IX. PAYMENT SCHEDULE:
Payment of Final Awards will occur within thirty (30) days following the date of certification by the Committee (the “Certificate Date”) that the performance and other criteria for payment have been satisfied and the Final Award is determined. An Eligible Employee must remain employed by the Company as of the payment date to earn and vest in the Final Award. If the Committee waives the requirement that an Eligible Employee must be employed on the date the Final Award is to be paid, in order to ensure exemption from Section 409A of the Internal Revenue Code of 1986, as amended (the “Code”), payout shall occur no later than the 15th day of the third month following the later of: (i) the end of the Company’s taxable year in which such requirement is waived or (ii) the end of the calendar year in which such requirement is waived.
X. IMPORTANT NOTES ABOUT THE PLAN:
A. The Company shall have the right to deduct from all payments under the Plan any federal, state, or local income and/or payroll taxes required by law to be withheld with respect to such payments. The Company also may withhold from any other amount payable by the Company or any affiliate to an Eligible Employee an amount equal to the taxes required to be withheld with respect to any award under the Plan.
B. Awards under the Plan represent unfunded and unsecured obligations of the Company and a holder of any right hereunder shall have no rights other than those of a general unsecured creditor to the Company.
C. To the extent the Committee permits beneficiary designations and waives the requirement that the Eligible Employee be employed as of the payment date, any payments due under the Plan to a deceased Eligible Employee shall be paid to the beneficiary duly designated by the Eligible Employee in accordance with the Company’s practices. If no such beneficiary has been designated or survives the Eligible Employee, payment shall be made to the Eligible Employee’s legal representative. A beneficiary designation may be changed or revoked by an Eligible Employee at any time, provided the change or revocation is filed with the Company prior to the Eligible Employee’s death.

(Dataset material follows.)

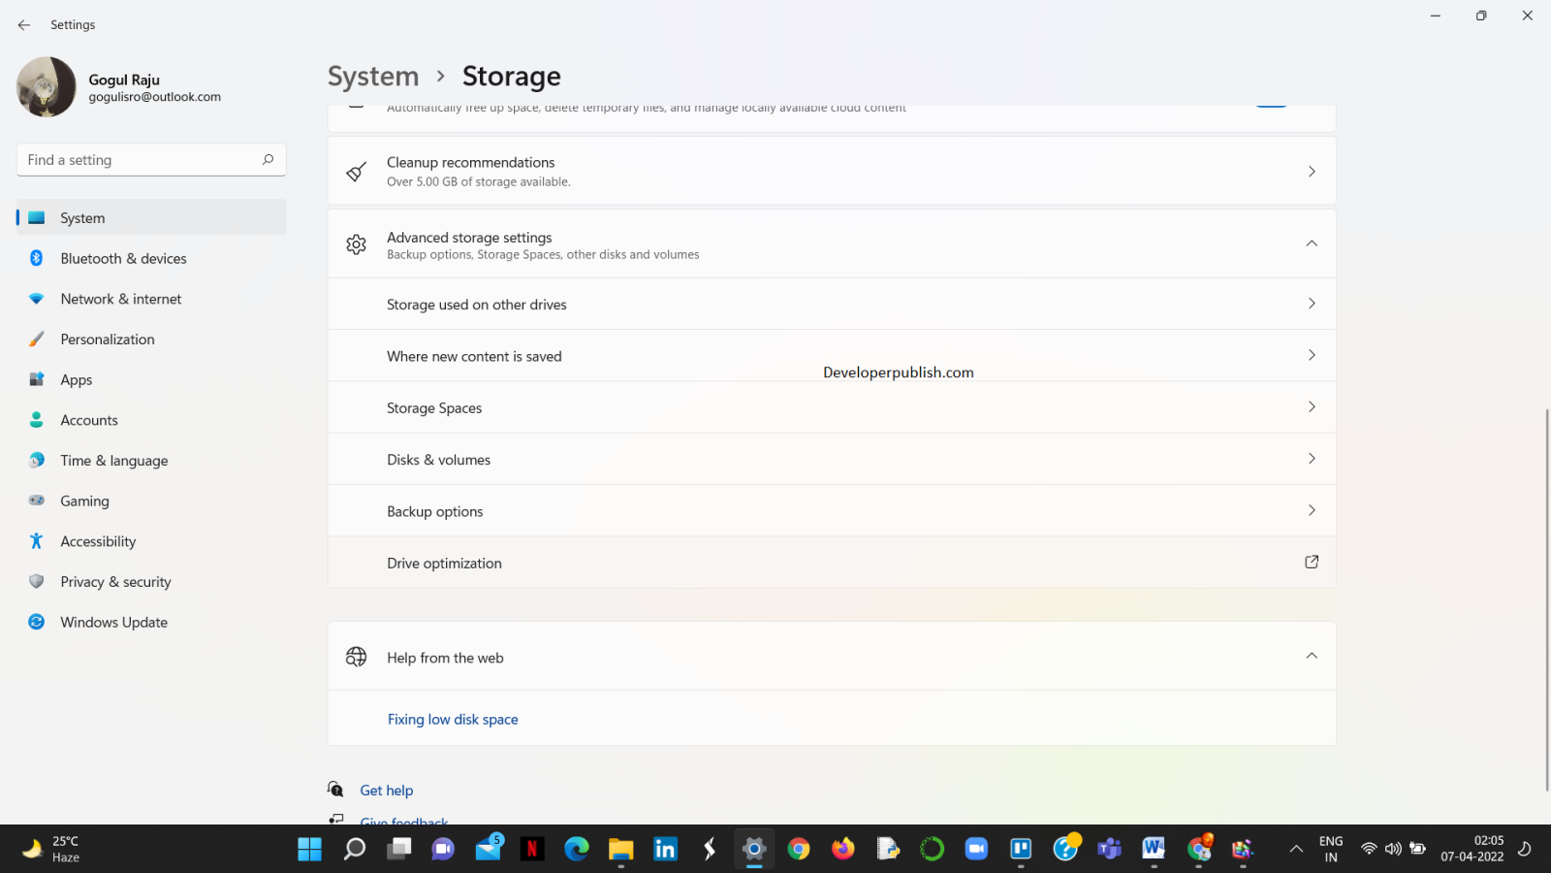The height and width of the screenshot is (873, 1551).
Task: Collapse the Advanced storage settings section
Action: [1312, 243]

D. A person’s rights and interests under the Plan, including any award previously made to such person or any amounts payable under the Plan, may not be assigned, pledged, or transferred except, in the event of an Eligible Employee’s death, to a designated beneficiary if permitted by the Committee, or in the absence of such designation, by will or the laws of descent and distribution.
E. The validity, construction, and effect of the Plan, any rules and regulations relating to the Plan, and any award shall be determined in accordance with the laws of the State of California (without giving effect to principles of conflicts of laws thereof). No Award made under the Plan shall be intended to be deferred compensation under Section 409A of the Code and will be interpreted accordingly.
F. This Plan supersedes and replaces all prior executive incentive plans applicable to Eligible Employees for performance periods commencing on or after the effective date of this Plan.
G. The Committee reserves the right to terminate or make changes to the Plan at any time, with or without notice. The Committee may likewise terminate an individual’s participation in the Plan at any time, with or without notice.